I got a job in The Golden Heart playing the piano at weekends, earning one pound for two sessions. An old guy asked me to play, “When I leave the world behind,” and I thought, “He ain’t got long to go.” I earned three pounds, seventeen shillings and tuppence but, when my father discovered, he hit me round the ear and said, “You’ve been thieving!” Then my mother explained what I had been doing, and he took the money and gave me two bob.
After the war, my mother moved to Westcliff on Sea and that’s when she could afford two and sixpence for piano lessons for me, but by then I was much more interested in sport. As a child, I could play any music that I heard on the radio but, when I had my first lesson at ten years old, I thought crochets and quavers were sweets. There was a big Jewish community in Westcliff and I went to Southend Youth Club and started boxing there until I was called up for the army. I played football for Southend, we won the cup and I scored two goals. In the army, I sent my mum one pound a week home, but I was supposed to have been a concert pianist at eighteen. Fortunately, my Colonel liked music and I was in the NAAFI playing the piano and he asked me to play for the officers. They shipped me out to Hong Kong and Singapore and I played twice a month in the Raffles Hotel on Sundays and for the Prime Minister of Hong Kong.

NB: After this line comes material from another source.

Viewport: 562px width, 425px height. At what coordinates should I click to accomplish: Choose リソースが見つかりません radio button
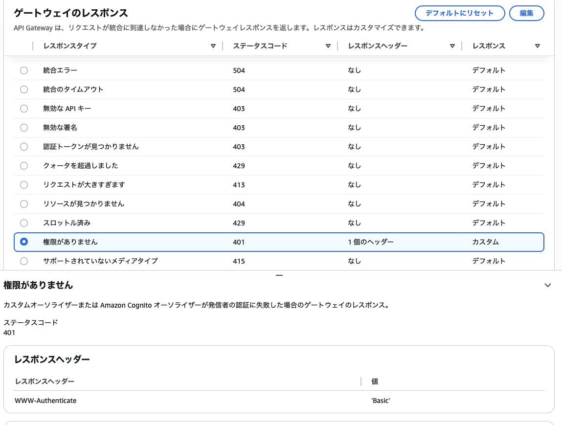coord(24,204)
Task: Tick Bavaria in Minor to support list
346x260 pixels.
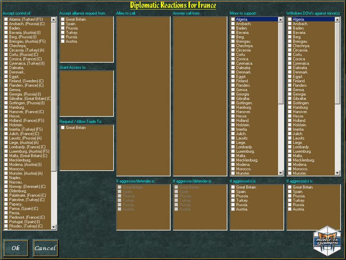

When I came out the army, I was supported by Harriet Cohen, a concert pianist. I told her I was a ragged man but she wrote to the principal of the Guildhall School of Music. The professor told me to play flat, so I lay on the floor. I said, “You asked me to play flat, you fucking nitwit.” Then I went for an audition at the Windmill Theatre but they only offered me eight pounds a week for playing fourteen shows, so I jacked it in and did the Knowledge and became a cab driver, and got married in 1960. Then I decided to go into the markets and I worked in Covent Garden for twelve months as a porter, until my wife’s dad and I went into hotels – The Balmoral in Torquay and Hotel 21 in Brighton, but in the recession of the nineties I went bankrupt. We couldn’t compete with the deals offered by the big chains where businessmen used to bring their dolly birds at weekends.

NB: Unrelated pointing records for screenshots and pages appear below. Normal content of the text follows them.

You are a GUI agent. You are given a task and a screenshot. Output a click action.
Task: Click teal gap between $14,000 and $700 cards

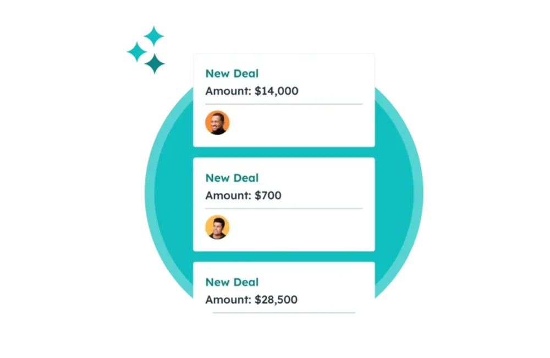[284, 152]
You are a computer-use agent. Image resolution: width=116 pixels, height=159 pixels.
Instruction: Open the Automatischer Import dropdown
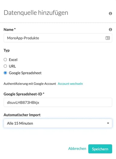point(58,123)
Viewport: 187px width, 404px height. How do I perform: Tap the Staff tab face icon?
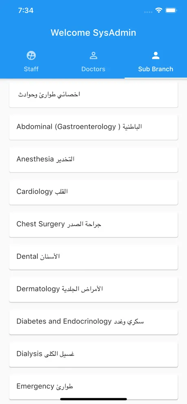31,56
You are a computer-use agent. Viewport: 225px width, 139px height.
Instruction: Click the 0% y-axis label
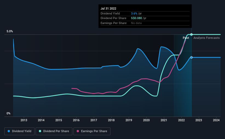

Then I went on the road selling and I was earning three or four hundred pounds a week, especially in Wales. They didn’t know what a carpet was there. I once bought ten thousand dog basket covers for five pounds and sold them all at four for a pound as cushion covers in Pitsea Market. And that’s when I went into Crimplene, and then china, and then ties. Those were great days. Eventually, I went back in the taxi, worked like a slave, had a heart attack and died. Half of my heart is dead. I’ve been in and out of hospital with the old ticker ever since, so I decided to give something back by holding concerts for University College London Hospital. I do it all. I know talent when I see it and we have shows every month.

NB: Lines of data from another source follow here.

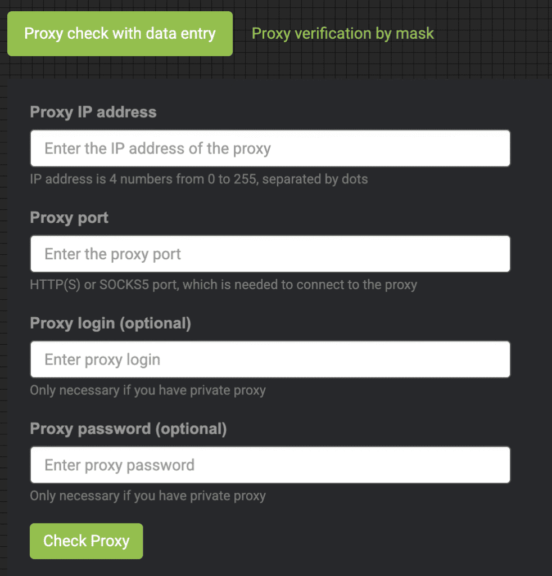Submit the form via Check Proxy
The width and height of the screenshot is (552, 576).
(86, 541)
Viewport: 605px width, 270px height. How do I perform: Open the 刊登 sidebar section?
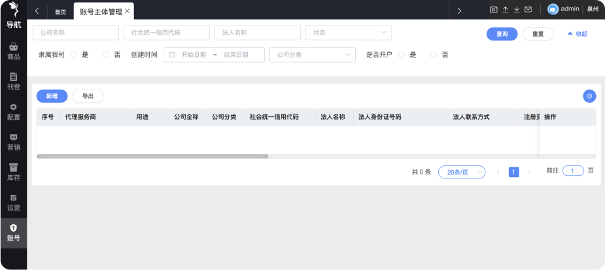(13, 81)
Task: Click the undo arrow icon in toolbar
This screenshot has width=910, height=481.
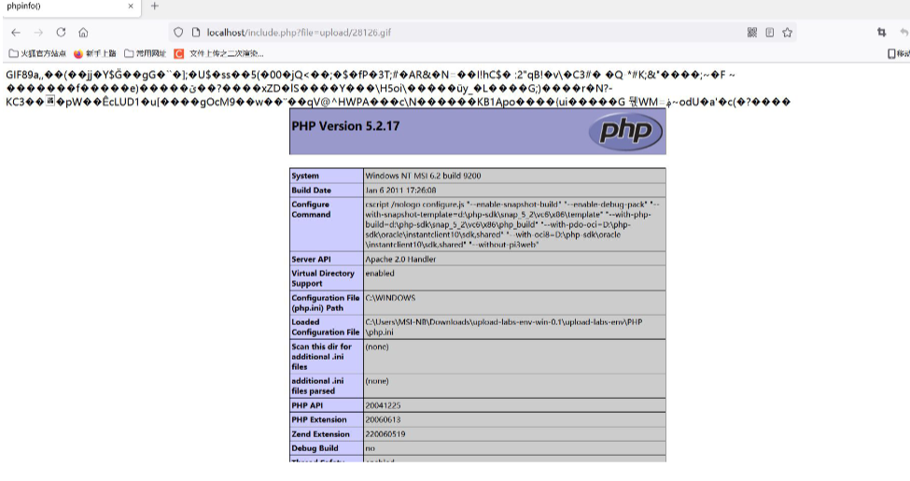Action: [903, 32]
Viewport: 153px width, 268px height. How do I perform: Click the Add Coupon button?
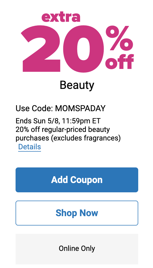click(77, 180)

I never played the piano for twenty years, until ten years ago I went back to it – I wrote a piece of music when my wife died. I always wanted to be a pianist because music is something I get wrapped up in. A lot of people never believed I played the piano because I was so ragged, I had a ragged upbringing. If you come from the background that I came from, you’ve got keep putting money on the table. To be dedicated to music, you to have to be rich or a fool. I’m a born showman, that’s what they tell me, “David, you’re a showman.””
David (on the left) enjoys a picnic with his mother Lily and brothers and sisters in Itchy Park, Spitalfields in the nineteen thirties
David as a young boxer in the nineteen fifties
Concert Pianist Harriet Cohen encouraged David to become a professional pianist.